(Collected data)
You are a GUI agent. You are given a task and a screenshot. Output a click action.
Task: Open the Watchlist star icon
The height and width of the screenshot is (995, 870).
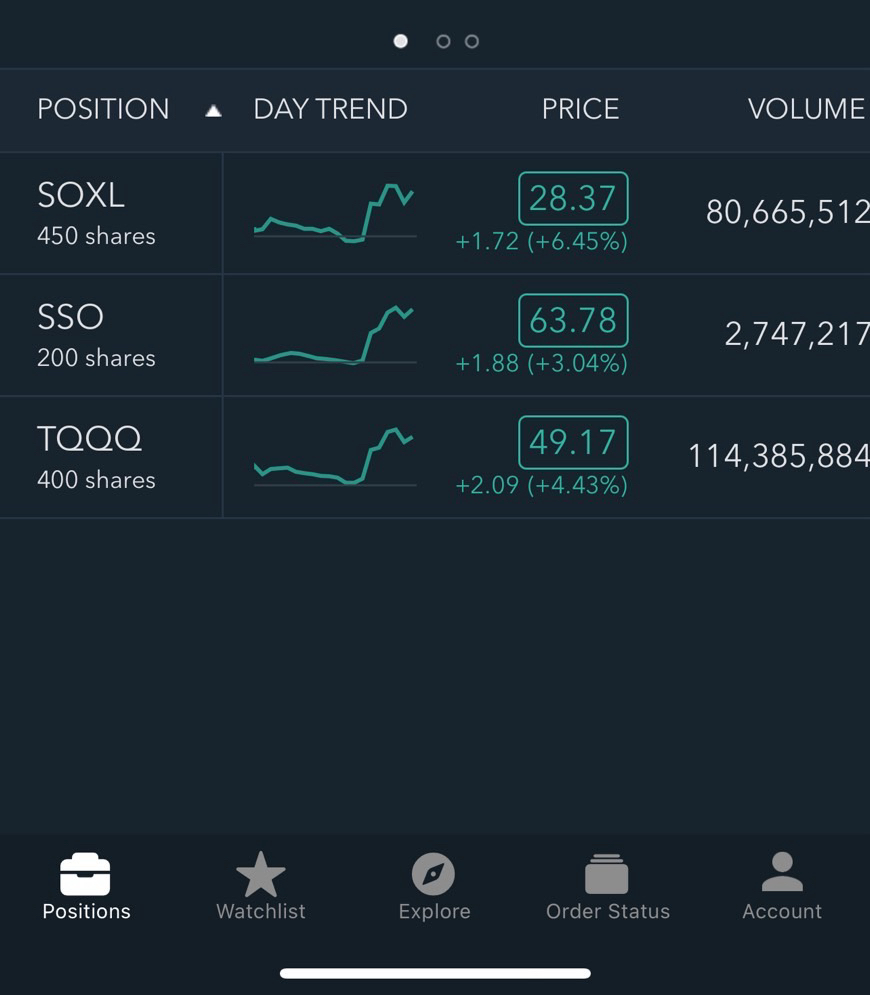click(x=260, y=874)
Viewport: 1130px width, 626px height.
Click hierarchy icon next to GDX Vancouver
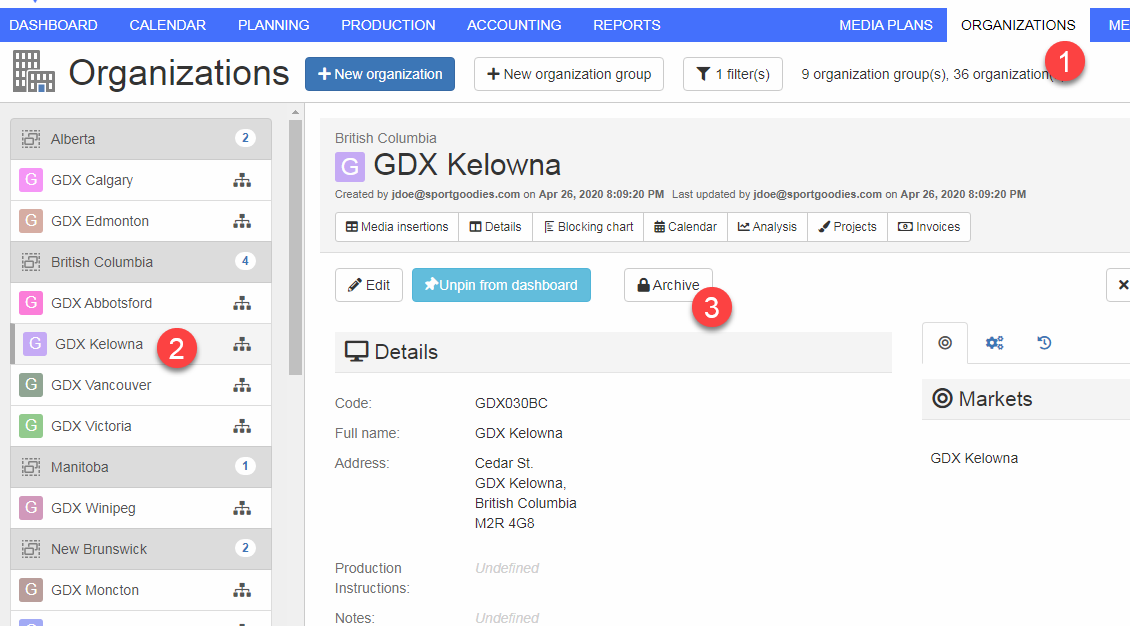(x=242, y=386)
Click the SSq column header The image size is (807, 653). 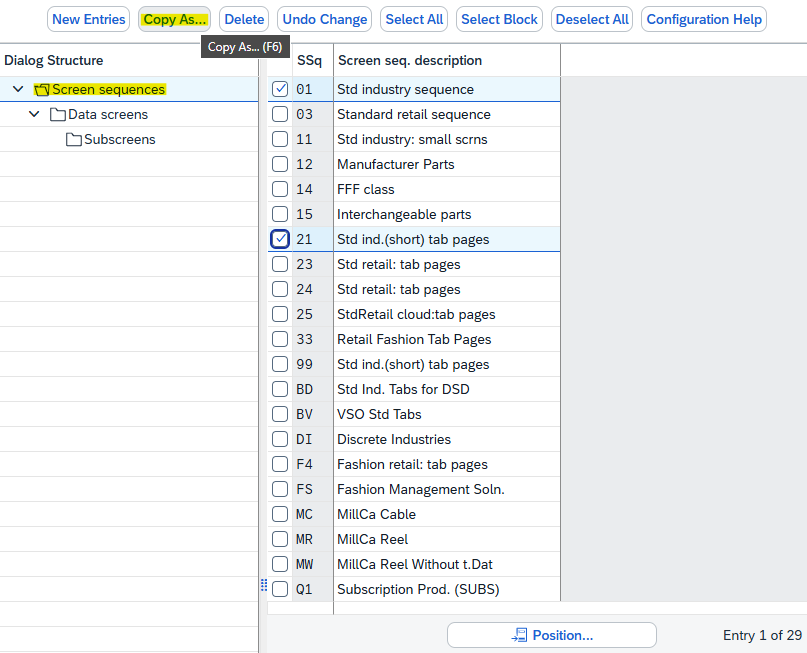pyautogui.click(x=309, y=60)
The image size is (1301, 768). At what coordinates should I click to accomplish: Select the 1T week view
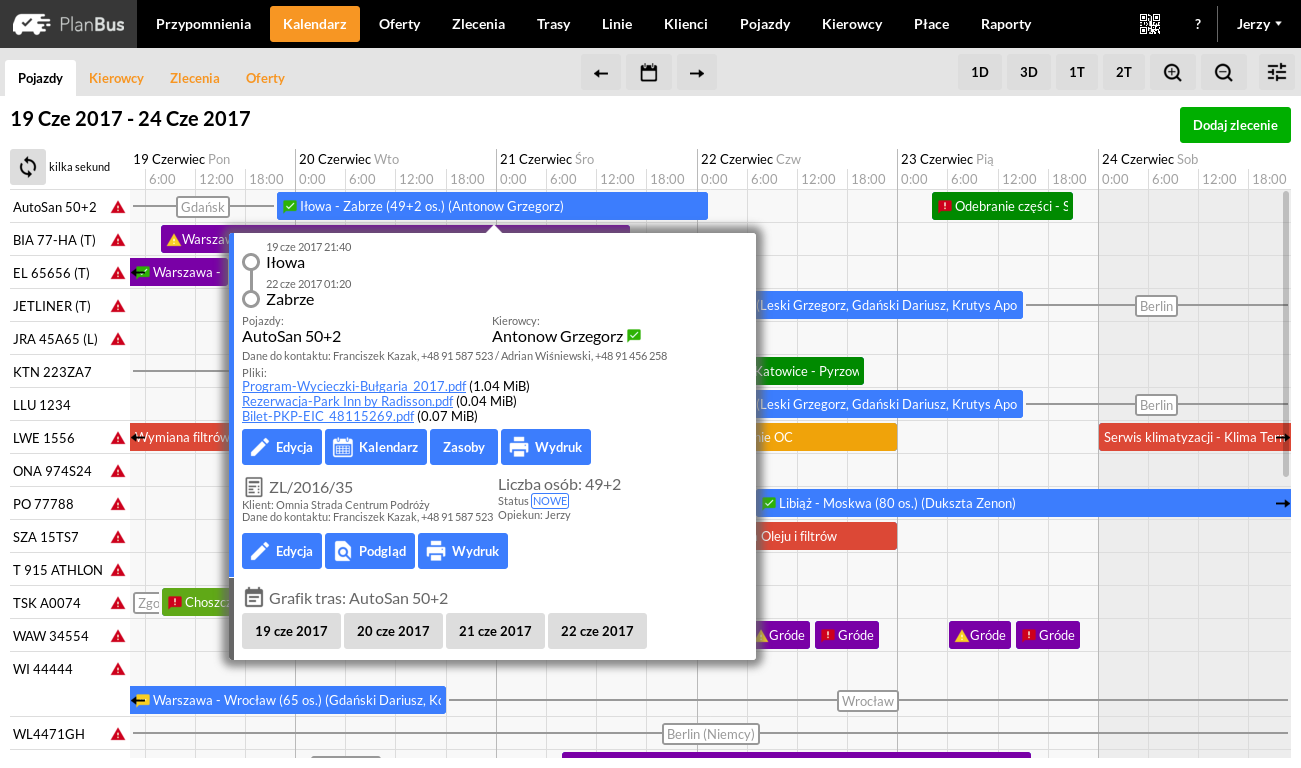click(1077, 73)
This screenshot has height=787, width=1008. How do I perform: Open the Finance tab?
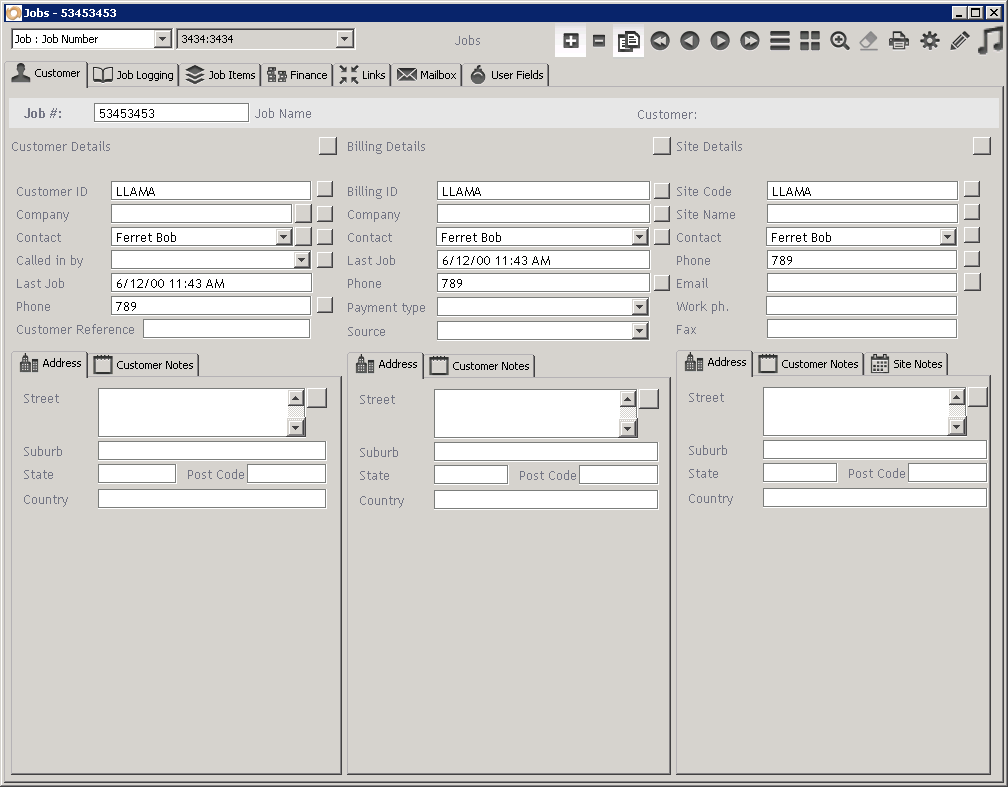[298, 75]
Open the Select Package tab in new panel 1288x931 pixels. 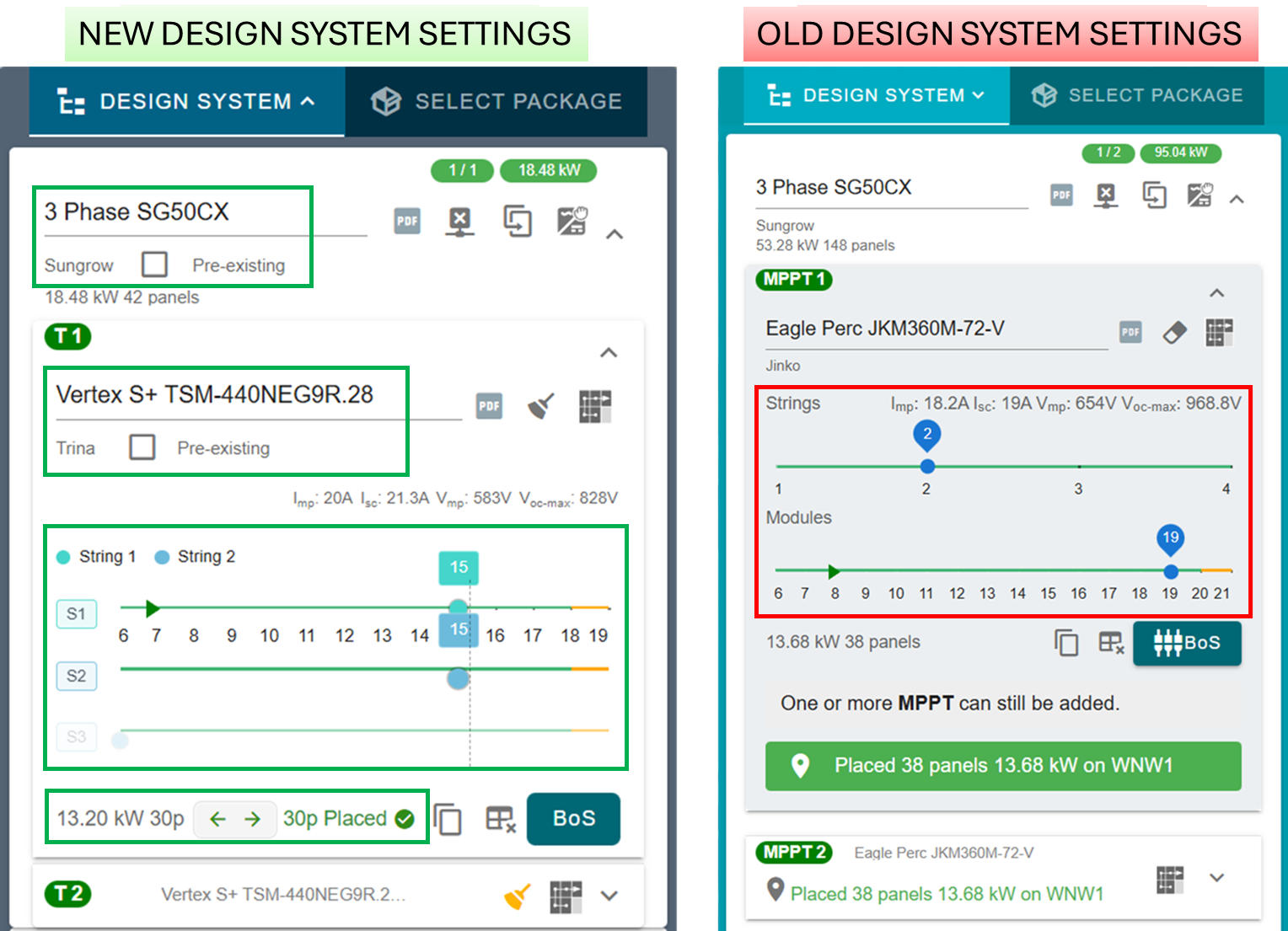(x=496, y=101)
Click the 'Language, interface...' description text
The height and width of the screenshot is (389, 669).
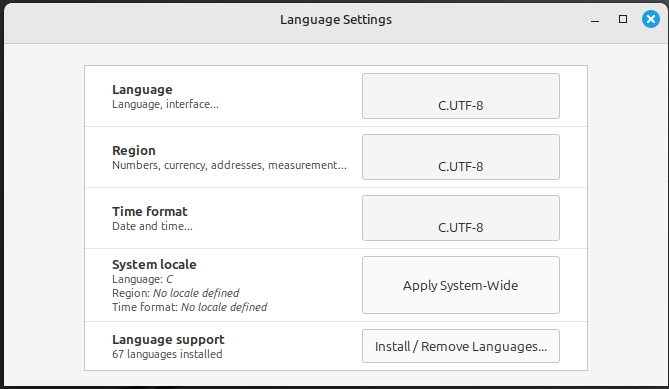tap(165, 104)
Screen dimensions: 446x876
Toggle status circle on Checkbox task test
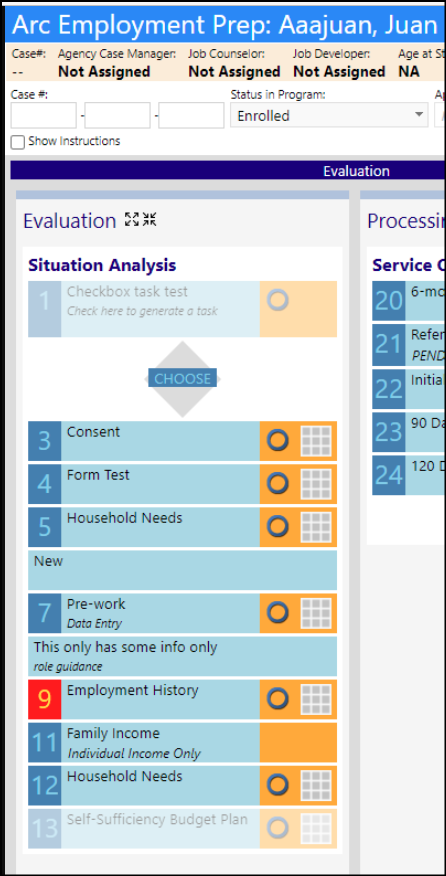point(278,300)
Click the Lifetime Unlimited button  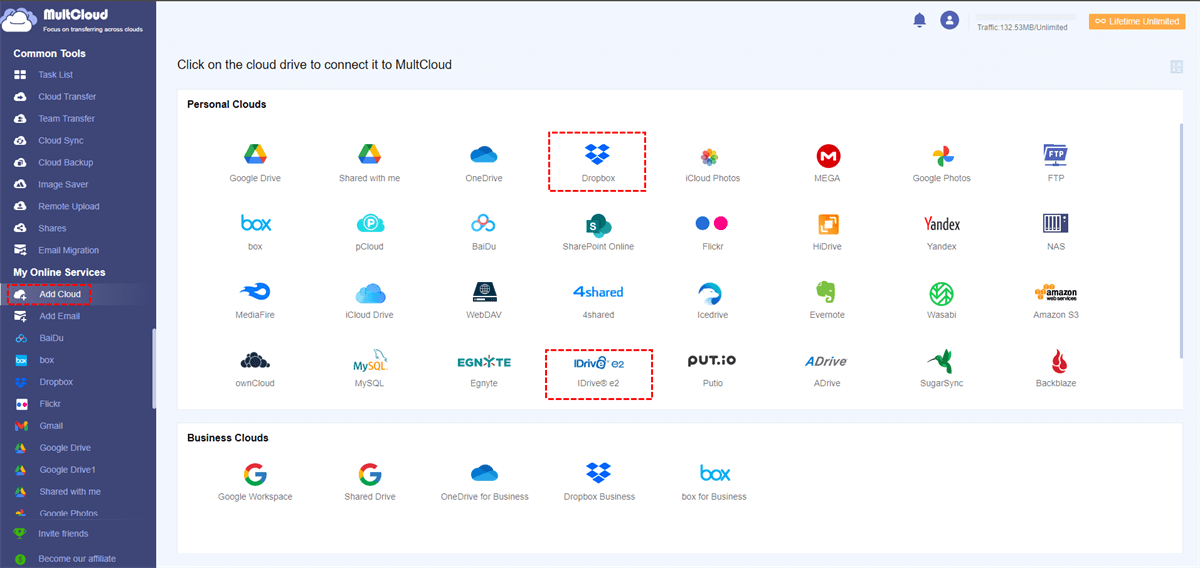[x=1137, y=21]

> [EXERCISE INSTRUCTIONS]
Ending at the line with "Viewport: 1130px width, 626px height.", reproduce exactly the lines that begin at the top of the data, and include no pictures.

> [ANSWER SPACE]
You are a GUI agent. You are given a task and a screenshot. Output a click action.
Task: Open the Watchlist star icon
The height and width of the screenshot is (995, 870).
click(x=260, y=874)
Viewport: 1130px width, 626px height.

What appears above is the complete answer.